• REQUIREMENTS
Rewrite the data below with every occurrence of "At what coordinates should I click" changed to "Where should I tap" and all other text left as it is. Omit the pictures from your version.

• WORKING DATA

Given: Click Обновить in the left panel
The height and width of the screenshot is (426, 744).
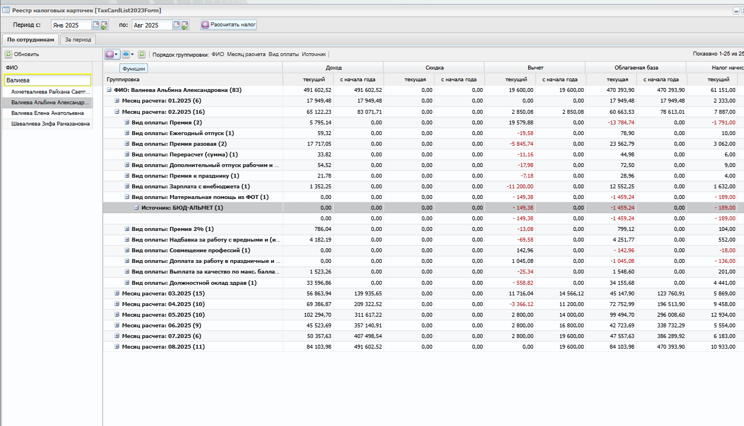Looking at the screenshot, I should pyautogui.click(x=22, y=54).
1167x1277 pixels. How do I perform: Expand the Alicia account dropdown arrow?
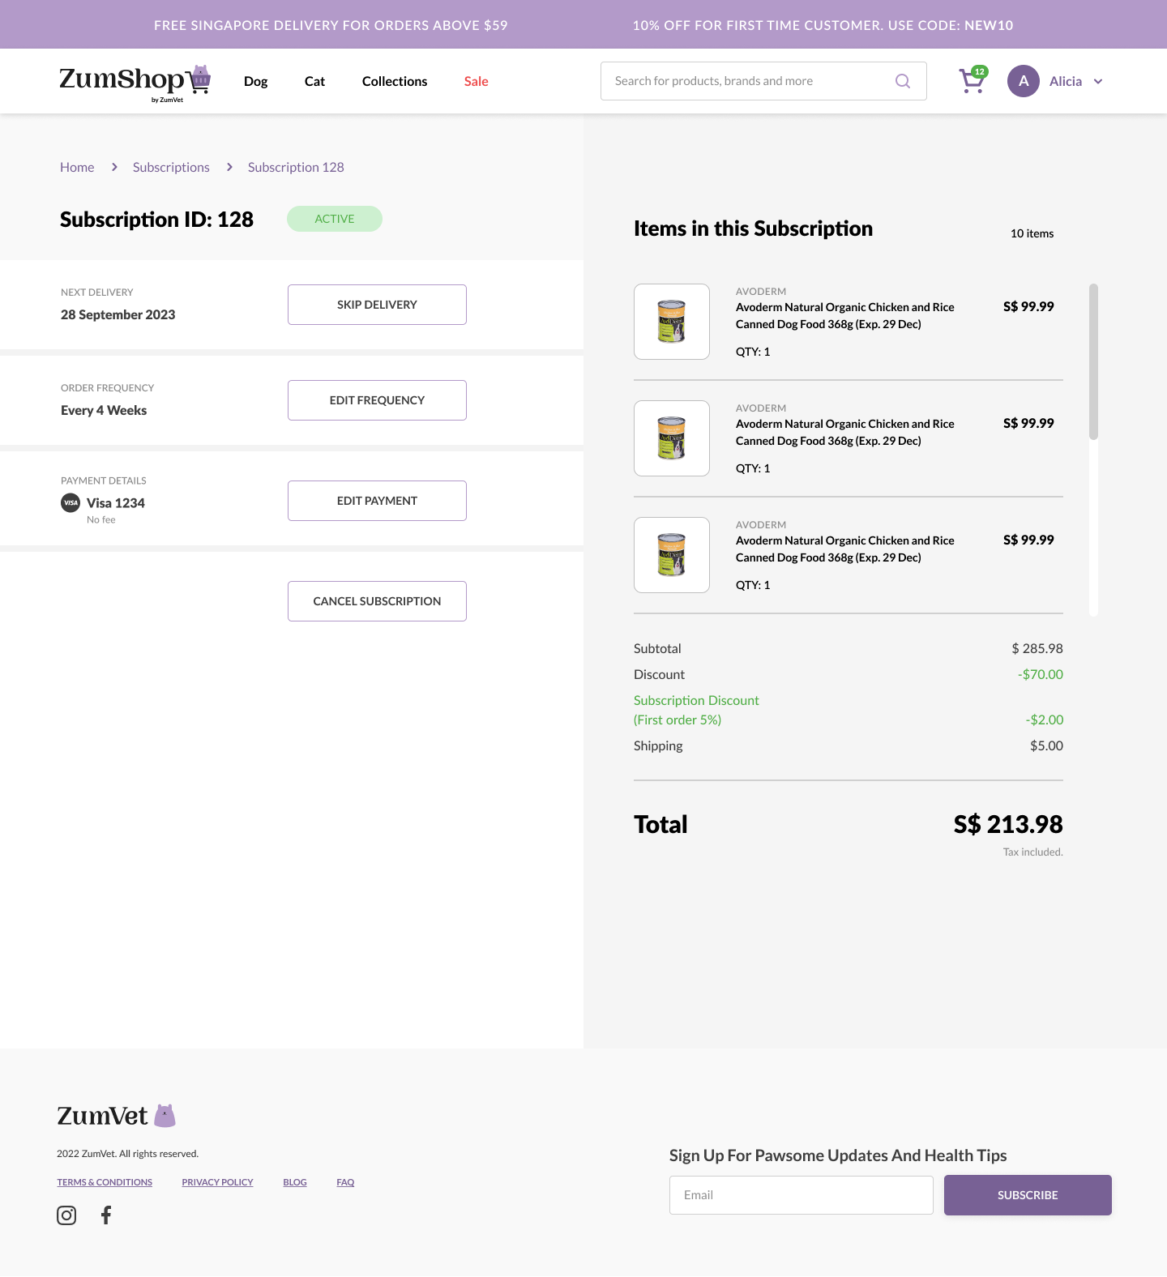tap(1098, 81)
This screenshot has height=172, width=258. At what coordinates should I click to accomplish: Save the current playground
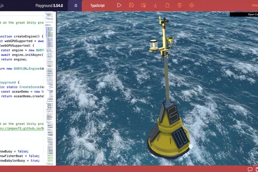131,5
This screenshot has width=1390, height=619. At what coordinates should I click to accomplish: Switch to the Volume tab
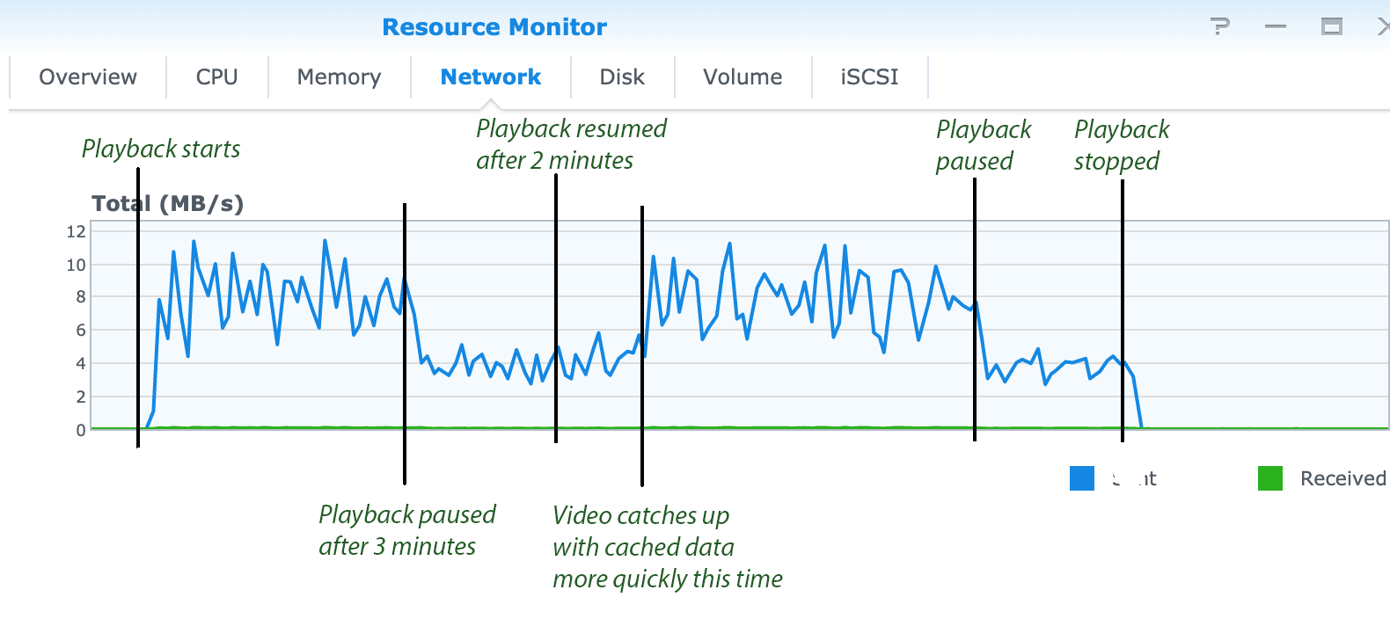(743, 77)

• SOLVED EXERCISE
Given: Click Обновить in the left panel
The height and width of the screenshot is (426, 744).
Looking at the screenshot, I should pyautogui.click(x=22, y=54).
1167x1277 pixels. How do I perform: Expand the Alicia account dropdown arrow?
tap(1098, 81)
This screenshot has height=172, width=258. Where should I tap to accomplish: Save the current playground
131,5
This screenshot has width=1390, height=619. Where should I tap to accomplish: Switch to the Volume tab
(743, 77)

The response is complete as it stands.